Rafiqfuad Yarahmadi sure has the talent of a documentarist. His unpretentious ‘Life on Water’ is a very simple documentary with some very nice shots here and there but simple as it may be it really reaches for your heart. Its simplicity is kneeling you the same way a sincerely humble but dignified spirit of a man does. 

 

His story is so objective and impartial; he only ‘speaks’ to the public through the camera lens – which by the way, we think it should be the first ability of a documentarist and of a filmmaker in the first place.
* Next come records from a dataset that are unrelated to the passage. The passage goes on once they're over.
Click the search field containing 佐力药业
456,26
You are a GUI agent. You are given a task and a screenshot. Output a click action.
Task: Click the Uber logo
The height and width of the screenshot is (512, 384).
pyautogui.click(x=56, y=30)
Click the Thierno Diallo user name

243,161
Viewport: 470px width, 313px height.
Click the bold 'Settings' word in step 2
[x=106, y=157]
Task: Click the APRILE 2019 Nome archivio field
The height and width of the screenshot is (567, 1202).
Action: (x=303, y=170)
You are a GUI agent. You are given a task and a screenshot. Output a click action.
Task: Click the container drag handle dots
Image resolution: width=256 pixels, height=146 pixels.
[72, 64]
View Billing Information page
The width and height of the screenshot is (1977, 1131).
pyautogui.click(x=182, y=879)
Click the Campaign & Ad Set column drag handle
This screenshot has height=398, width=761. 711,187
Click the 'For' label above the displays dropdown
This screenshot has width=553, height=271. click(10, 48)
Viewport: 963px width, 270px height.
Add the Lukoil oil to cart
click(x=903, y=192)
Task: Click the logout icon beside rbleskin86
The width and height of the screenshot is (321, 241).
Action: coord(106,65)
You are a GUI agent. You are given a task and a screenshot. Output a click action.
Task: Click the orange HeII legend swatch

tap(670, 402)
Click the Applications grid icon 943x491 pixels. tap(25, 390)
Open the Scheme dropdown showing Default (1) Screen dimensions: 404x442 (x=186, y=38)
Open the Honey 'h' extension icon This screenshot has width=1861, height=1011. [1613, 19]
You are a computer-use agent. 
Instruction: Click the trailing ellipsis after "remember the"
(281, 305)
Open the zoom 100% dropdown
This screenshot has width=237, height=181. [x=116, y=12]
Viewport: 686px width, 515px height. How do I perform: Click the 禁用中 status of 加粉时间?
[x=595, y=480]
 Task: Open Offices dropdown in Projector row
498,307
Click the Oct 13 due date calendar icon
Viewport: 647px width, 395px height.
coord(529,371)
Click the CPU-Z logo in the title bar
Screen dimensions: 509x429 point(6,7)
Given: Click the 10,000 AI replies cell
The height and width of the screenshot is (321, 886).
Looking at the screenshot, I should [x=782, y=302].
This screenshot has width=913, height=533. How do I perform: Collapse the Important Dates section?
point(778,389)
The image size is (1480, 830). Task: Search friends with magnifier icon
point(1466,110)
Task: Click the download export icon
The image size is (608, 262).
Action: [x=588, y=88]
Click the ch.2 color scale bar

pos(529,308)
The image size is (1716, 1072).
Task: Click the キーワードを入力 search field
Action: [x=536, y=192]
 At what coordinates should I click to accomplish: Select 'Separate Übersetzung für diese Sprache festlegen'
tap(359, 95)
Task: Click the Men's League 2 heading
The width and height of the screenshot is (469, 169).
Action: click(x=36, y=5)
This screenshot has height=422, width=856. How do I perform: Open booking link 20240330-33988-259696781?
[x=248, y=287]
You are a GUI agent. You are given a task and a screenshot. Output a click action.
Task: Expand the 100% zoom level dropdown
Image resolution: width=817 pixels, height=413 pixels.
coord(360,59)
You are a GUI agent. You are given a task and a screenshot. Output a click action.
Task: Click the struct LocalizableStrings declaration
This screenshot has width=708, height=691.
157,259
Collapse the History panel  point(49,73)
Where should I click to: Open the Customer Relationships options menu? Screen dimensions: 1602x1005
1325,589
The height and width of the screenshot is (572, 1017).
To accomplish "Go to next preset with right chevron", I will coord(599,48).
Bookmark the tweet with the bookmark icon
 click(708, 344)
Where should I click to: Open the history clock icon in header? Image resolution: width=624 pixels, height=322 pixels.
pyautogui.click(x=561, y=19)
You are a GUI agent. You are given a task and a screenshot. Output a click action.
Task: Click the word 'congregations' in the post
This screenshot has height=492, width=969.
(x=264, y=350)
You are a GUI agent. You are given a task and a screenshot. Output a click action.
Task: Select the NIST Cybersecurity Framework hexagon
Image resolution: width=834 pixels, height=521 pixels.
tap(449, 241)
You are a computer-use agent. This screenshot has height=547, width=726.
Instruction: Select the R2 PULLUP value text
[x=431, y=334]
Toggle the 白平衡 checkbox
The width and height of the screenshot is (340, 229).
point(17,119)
He does not interfere, nor does he try to express his feelings about it, but it is like he is deliberately hiding behind the camera not to contaminate the ‘truth’. What you see is what it is… and what a self-control that is!

 

The character (we are going to spoil it so beware!) is a priest that lives on a boat. But a priest is himself a man too after all, a man that must fight with his temptations and emotions harder than others do – here is where sacrifice comes into play, a sacrifice that also brings vigor and virtues. Being close to nature doesn’t usually mean much for others, but for him feeling close to it is a way of being. This way, even his solitude seems easier to fight with.

 

‘Life on Water’ is a story about simplicity and the immense happiness a man can find in uncomplicated things, a story about the virtues that come with modesty and shyness, a story that reminds us that simplicity is the vastness that should make us wary and reverent.

 

Rafiqfuad Yarahmadi beautifully tells us a story of unseen and untold things, leaving everything untouched for our own judgement.